Jevin West: Preparing for elections requires research, policy and above all education

Dr Jevin West, Co-Founder of the Center for an Informed Public, gave the keynote speech in Faktabaari's 10-year anniversary forum. He believes that research, fact-checking, and education can help mitigate the spread of misinformation.

2024 is a year of elections for the world, said Dr. Jevin West on the 2nd April in Faktabaari’s 10 years’ anniversary forum in Helsinki. The forum was part of Faktabaari’s Immune 2 Infodemic -project.

He was invited to give the keynote speech in the Merkki museum.

“Election misinformation exists all across the world,” West said.

West and his colleagues at the University of Washington founded the Center for an Informed Public CIP in 2019 with a vision of combining research with front line work with journalists and fact checkers, and to emphasize education policy.

CIP researchers have published many scientific articles in misinformation and the mechanism how rumors spread online. West talked about a paper titled “Mobilizing Manufactured Reality”, where they studied the spread of early tweets during the 2020 US presidential elections.

“We studied how those narratives connect with each other, and we are coming up with models on how that is likely occurring in other settings and in future elections,” West said.

“Because ultimately, what we want to do is not just start from scratch every election. We want to try to understand them.”

CIP researchers want to see if they can come up with models that exist “within the rumor mill”. Not only in elections, but also in health issues, and other hot topics where rumors tend to spread quickly.

“One of the goals that we have in our research is trying to understand online behavior and how that interacts with our health behavior or our political behavior,” West said.

Election monitoring

For another paper, West and his colleagues created social media pseudo accounts that were following politicians from different political parties, similarly as Faktabaari and CheckFirst have done with the CrossOver Finland project.

“We wanted to see whether the algorithms pulled individuals into echo chambers,” West said. “And the conclusion here was that, yes, there was some echo chambers forming, but there were some nuances to that.”

At the moment, they are trying to audit these algorithms.

“But it’s very hard work because they’re constantly changing and it’s very difficult to get the data,” he said.

They have also been auditing Google’s search engine during elections.

Again, very similarly to the CrossOver project, West and his colleagues have placed virtual machines in different parts of the US, in order to understand how search engines may be delivering different kinds of content to different users.

Some politicians are on board with trying to give more access to researchers, and even Facebook has collaborated with some researchers, West said.

To get their research circulated more widely, CIP has regular meetings with journalists.

“During the upcoming US election, we will have weekly and sometimes bi-weekly meetings for journalists saying, here’s what we’re seeing in our research. And then they can go about reporting on it.”

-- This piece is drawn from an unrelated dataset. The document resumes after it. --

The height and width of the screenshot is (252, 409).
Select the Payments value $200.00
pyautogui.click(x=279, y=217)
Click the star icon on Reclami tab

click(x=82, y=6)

With generative AI, the creation of misinformation is easier than before, and it is getting better and better. West mentioned a famous story of the Slovakian election, where a deepfake video of a candidate was released right before elections, and may have affected the outcome.

“This is not unique to Slovakia. It’s happening all over, and we’re obviously trying to prepare in the US for this.”

What is worrying is that the legislation concerning artificial intelligence and deepfakes is often not up to date. There are many gray areas – for example, in the US, campaigners for Ron DeSantis created a deepfake voice of Donald Trump saying something that Trump had written, but never said.

“And the question is, should the laws be employed on situations where someone doesn’t say it, but they write it? We don’t know,” West said.

Hope in education

Much of West’s time is spent in the darker corners of Internet, he said.

“We look across platforms, we study these dynamics because we hope to learn on how those things repeat themselves and try to come with ways of trying to mitigate the most awful types of spreading rumors.”

And there are also glimpses of hope.

Jevin West

“There’s three things that we can do,” West said.

There are some technological solutions, and some policy that can be advanced. But the most important solution comes from education.

“And that’s where I have the most hope in”, West said. “It’s a long play, but I think it’s the really the only true way to respond to this fast-changing environment.”

To help in educating the public, West and his colleagues have recently started a nonprofit called It is a nonpartisan effort to bring deepfake detection tools to the public and to anyone that wants to use them.

“And the reason why this is important is this can’t be just in the hands of one group or another. It has to be made available.”

In Finland, a similar organization is of course the 10-year-old Faktabaari, focusing on fact-checking and education.

Faktabaari's team with Jevin West

Faktabaari’s team with Jevin West, celebrating the 10 years of Faktabaari.